Time Series Analysis Recap

Week 9 | Lesson 5.1

STUDENT PRE-WORK

  • Complete all relevant lessons and labs from earlier in the week

INSTRUCTOR PREP

Before this lesson, instructors will need to:

  • Review all previous lessons and labs from the week and identify areas of confusion or opportunities for further knowledge sharing
  • Prepare extra graphs (ACF, PACF, Time Series, etc.) to quiz your students and discuss further details about Time Series Analysis
  • Add talking points to the Topic Recap section based on this information
  • Provide students with additional resources to continue their self-learning in these subjects

LESSON GUIDE

TIMING TYPE TOPIC
5 min Opening Intro to Recap
5 min Exercise Review
10 min Topic Github For Teams
10 min Topic Pandas and Time Series Analysis
10 min Topic Autocorrelation
10 min Topic Stationarity
10 min Topic ARIMA Model
20 min Case Study Case Study
5 min Conclustion Summary

Instructor's Note: Before this lesson, go ahead and add talking points to each section as you find needed. You will know best which areas your students stumbled, and what lessons can be learned from the trials and tribulations of this week.

Opening (5 mins)

This week we have covered quite a bit of ground. From Github Team Workflows, to various different Time Series Analysis techniques, to working on a group project with a real world data set.

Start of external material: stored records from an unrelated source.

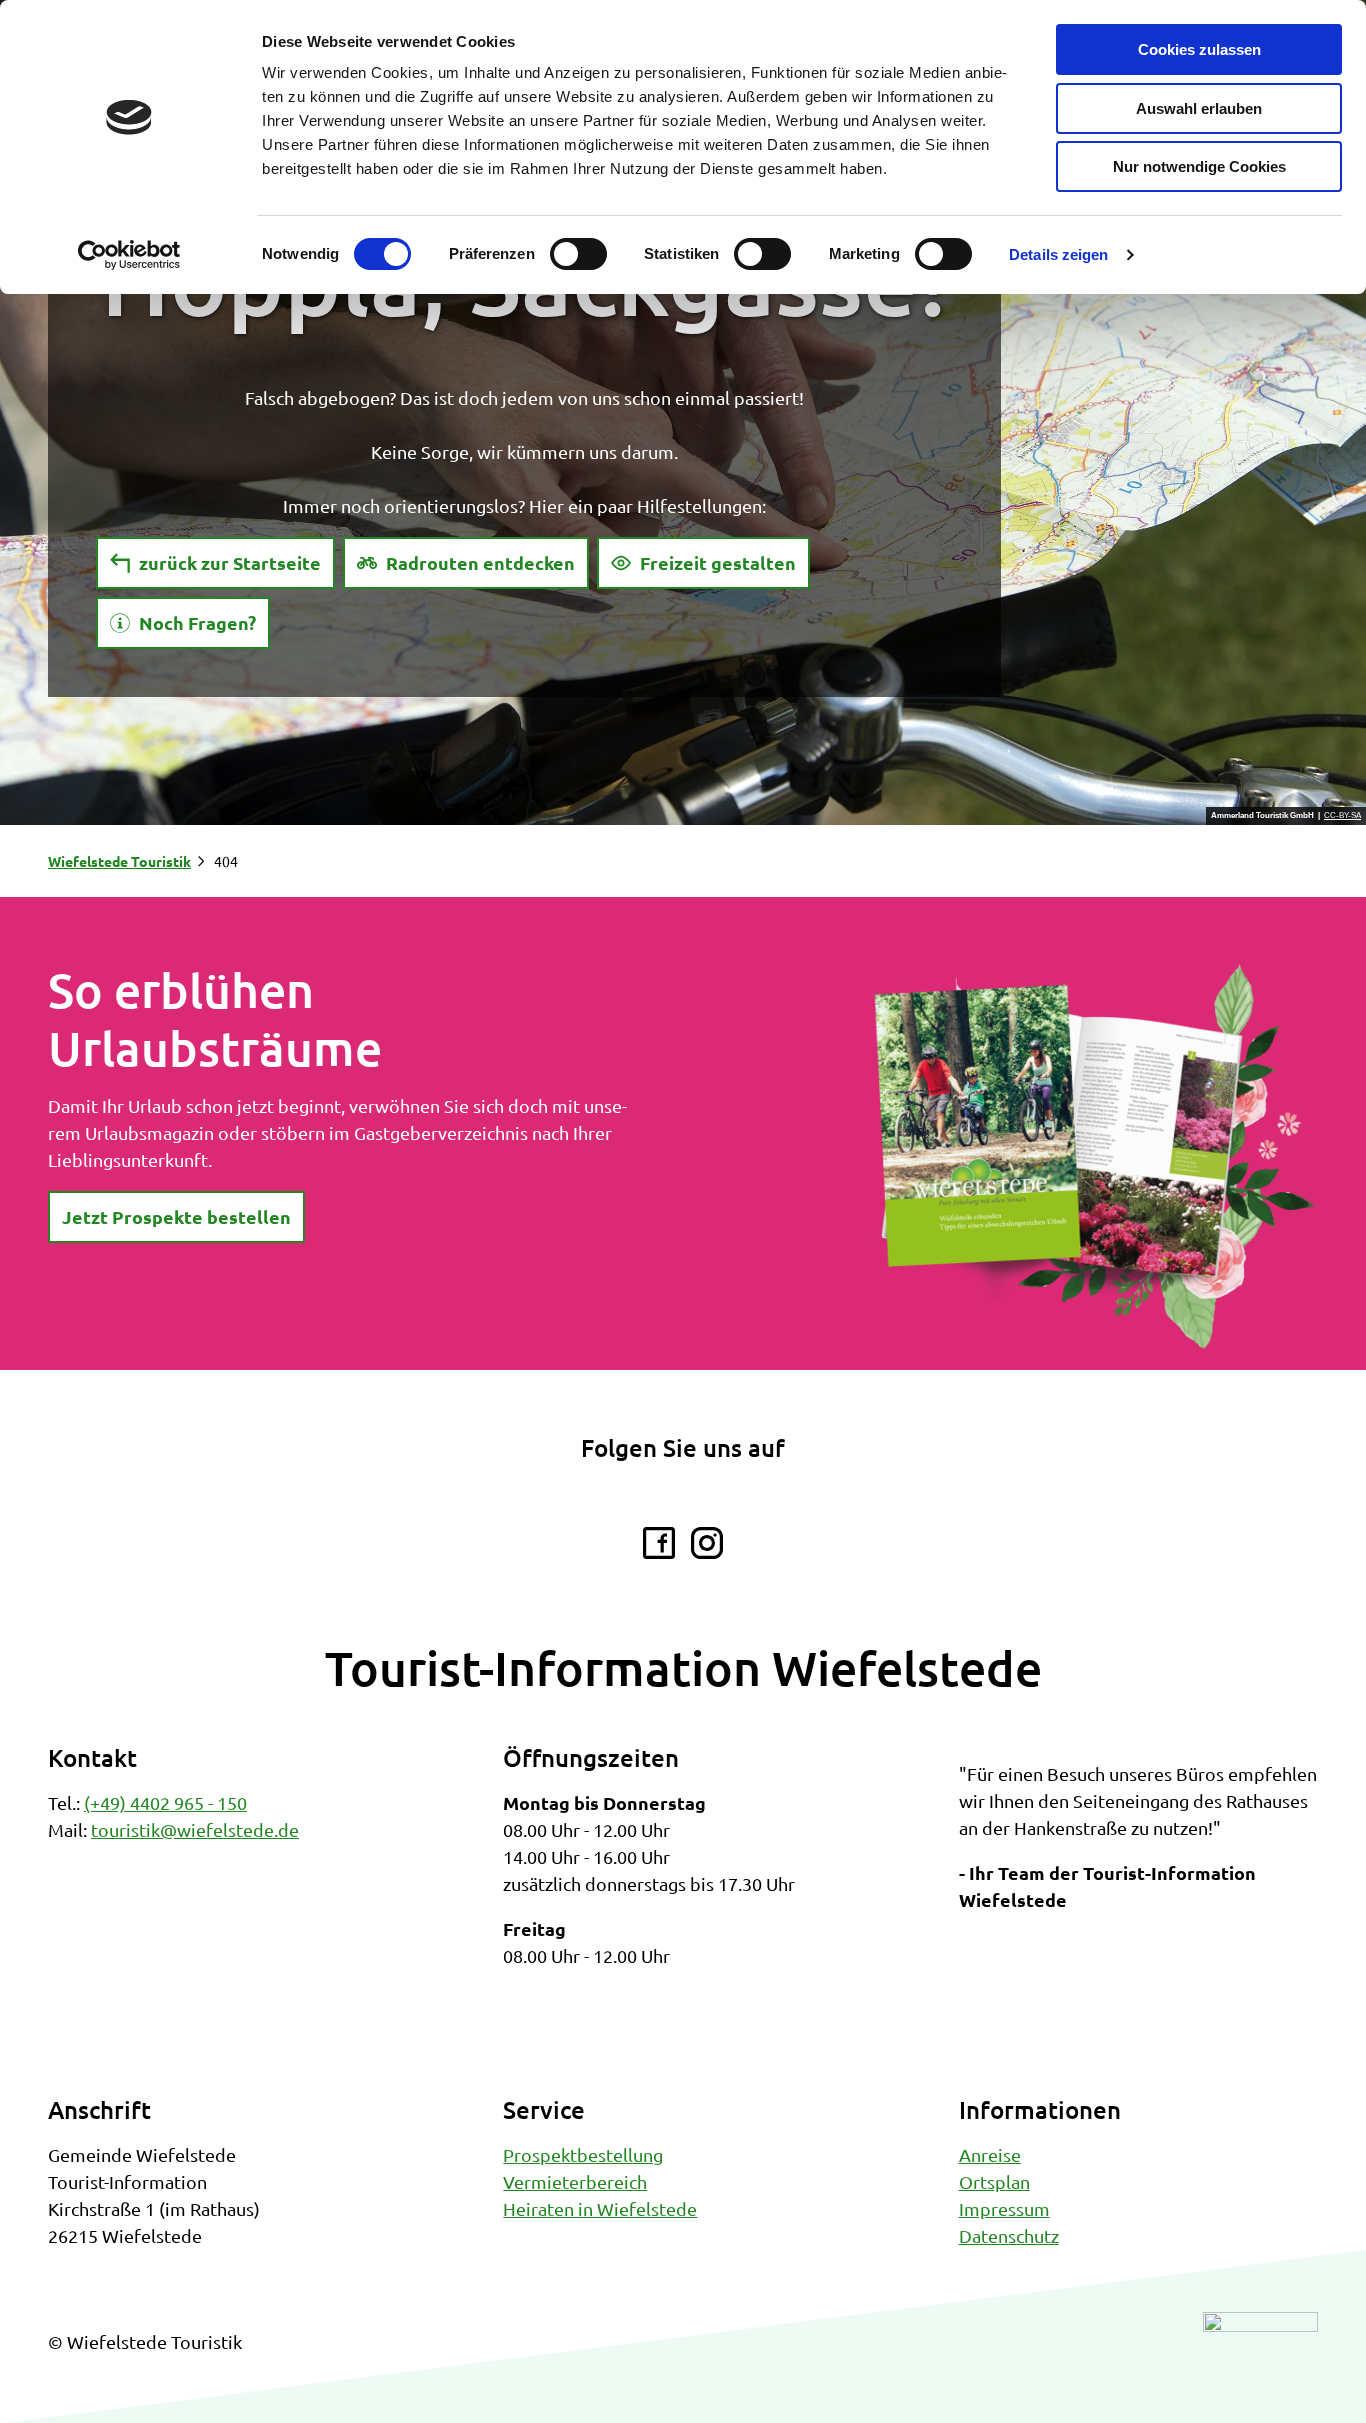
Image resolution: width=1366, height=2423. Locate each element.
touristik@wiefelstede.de (195, 1829)
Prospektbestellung (583, 2154)
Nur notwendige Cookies (1199, 166)
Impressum (1004, 2208)
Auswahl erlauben (1199, 108)
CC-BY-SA (1342, 816)
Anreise (990, 2154)
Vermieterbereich (575, 2181)
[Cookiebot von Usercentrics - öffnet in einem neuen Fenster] (129, 255)
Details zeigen (1058, 254)
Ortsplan (994, 2181)
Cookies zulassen (1199, 49)
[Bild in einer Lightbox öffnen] (1093, 1156)
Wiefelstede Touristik (119, 861)
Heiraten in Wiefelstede (600, 2208)
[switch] (578, 254)
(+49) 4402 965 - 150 (165, 1802)
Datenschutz (1009, 2235)
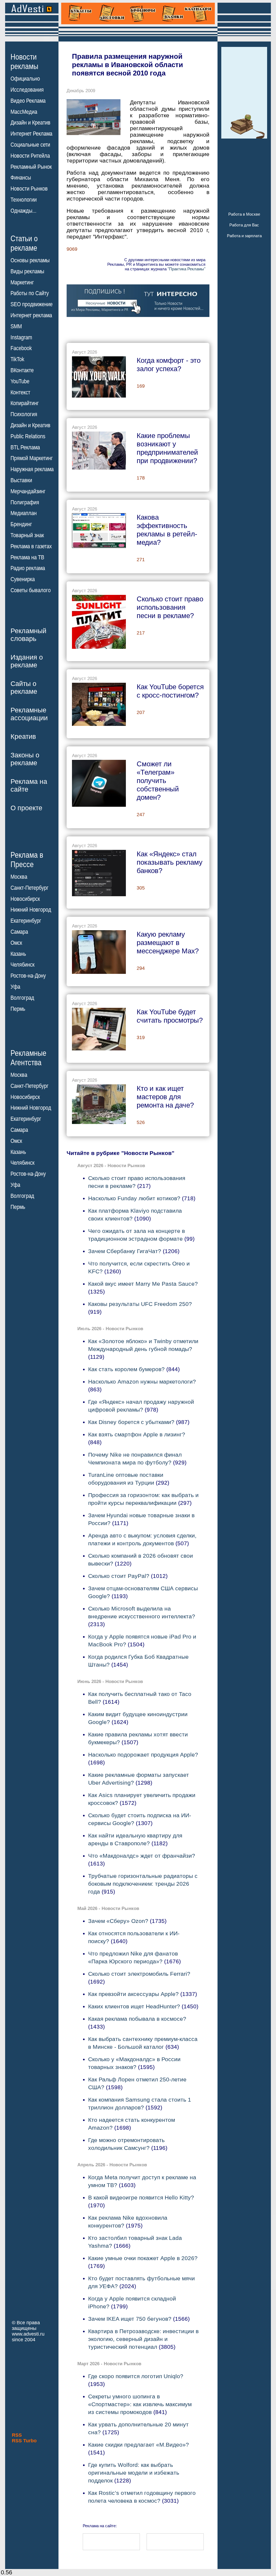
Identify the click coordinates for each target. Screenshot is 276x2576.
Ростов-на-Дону (28, 976)
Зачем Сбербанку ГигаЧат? (124, 1251)
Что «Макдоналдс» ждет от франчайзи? (141, 1856)
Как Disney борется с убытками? (131, 1422)
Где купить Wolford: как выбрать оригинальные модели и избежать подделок (133, 2473)
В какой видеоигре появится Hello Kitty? (141, 2197)
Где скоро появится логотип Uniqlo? (135, 2376)
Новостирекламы (24, 61)
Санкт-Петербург (30, 888)
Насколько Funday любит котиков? (134, 1198)
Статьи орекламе (24, 243)
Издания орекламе (27, 661)
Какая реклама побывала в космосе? (137, 2019)
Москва (19, 877)
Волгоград (22, 998)
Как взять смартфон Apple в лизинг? (136, 1434)
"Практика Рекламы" (186, 269)
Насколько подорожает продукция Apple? (143, 1754)
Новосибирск (25, 899)
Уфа (15, 987)
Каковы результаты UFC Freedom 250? (140, 1304)
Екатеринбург (26, 921)
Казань (18, 954)
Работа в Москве (244, 214)
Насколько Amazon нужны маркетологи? (142, 1381)
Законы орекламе (25, 759)
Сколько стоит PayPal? (118, 1576)
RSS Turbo (24, 2440)
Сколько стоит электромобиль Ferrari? (139, 1974)
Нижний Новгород (31, 909)
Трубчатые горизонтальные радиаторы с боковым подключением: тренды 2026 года (143, 1884)
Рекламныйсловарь (28, 634)
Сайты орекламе (24, 687)
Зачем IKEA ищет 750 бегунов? (129, 2319)
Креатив (23, 736)
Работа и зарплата (244, 235)
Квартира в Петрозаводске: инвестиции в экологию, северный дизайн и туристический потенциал (143, 2339)
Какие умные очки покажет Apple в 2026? (143, 2258)
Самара (19, 932)
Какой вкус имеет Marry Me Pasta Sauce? (143, 1284)
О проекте (26, 808)
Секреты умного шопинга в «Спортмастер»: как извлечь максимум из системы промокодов (140, 2404)
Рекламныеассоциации (29, 714)
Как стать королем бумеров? (126, 1369)
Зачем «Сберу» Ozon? (118, 1921)
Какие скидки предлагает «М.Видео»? (138, 2444)
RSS (17, 2435)
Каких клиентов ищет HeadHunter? (134, 2006)
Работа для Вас (244, 225)
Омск (16, 943)
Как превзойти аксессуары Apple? (133, 1994)
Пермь (18, 1009)
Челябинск (22, 964)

This lesson will be a recapitulation of the topics covered this week. We will discuss major takeaways from each lesson, lab, and exercise. This is your chance to fill in any holes in the learnings we've covered and to ask questions which will help guide your own self-learning of these concepts.

The concepts covered this week take most professionals many years to master. At this point you should have a general idea of the fundamentals of each, but don't feel as though you should know everything about them. Being exposed to these skills should help you see more about what the day-to-day for a Data Scientist looks like- Too much data, and not enough time!

We're going to quickly recap the past 5 days by focusing on a few talking points per subject. This is less of a lecture and more of a conversation, so feel free to ask questions that might help guide the discussion.

Exercise: Review (5 mins)

Before this lesson, please take 5 minutes to review your notes from the past week and identify areas in which you either did not quite understand the material, or areas in which you would like to further your knowledge.

Be sure to note at least one question or conversation point per topic for the following:

  • Github for Teams
  • Pandas and Time Series Analysis
  • Autocorrelation
  • Stationarity
  • The ARIMA Model
  • The SARIMA Model

Introduction: Recap Conversation

Topic: Github For Teams (10 mins)

Let's start with the Github For Teams lesson and lab. We laid out a few different workflows, and simulated them within our groups. Here are a few prompts to start the discussion:

  1. Which of the workflows did everyone prefer?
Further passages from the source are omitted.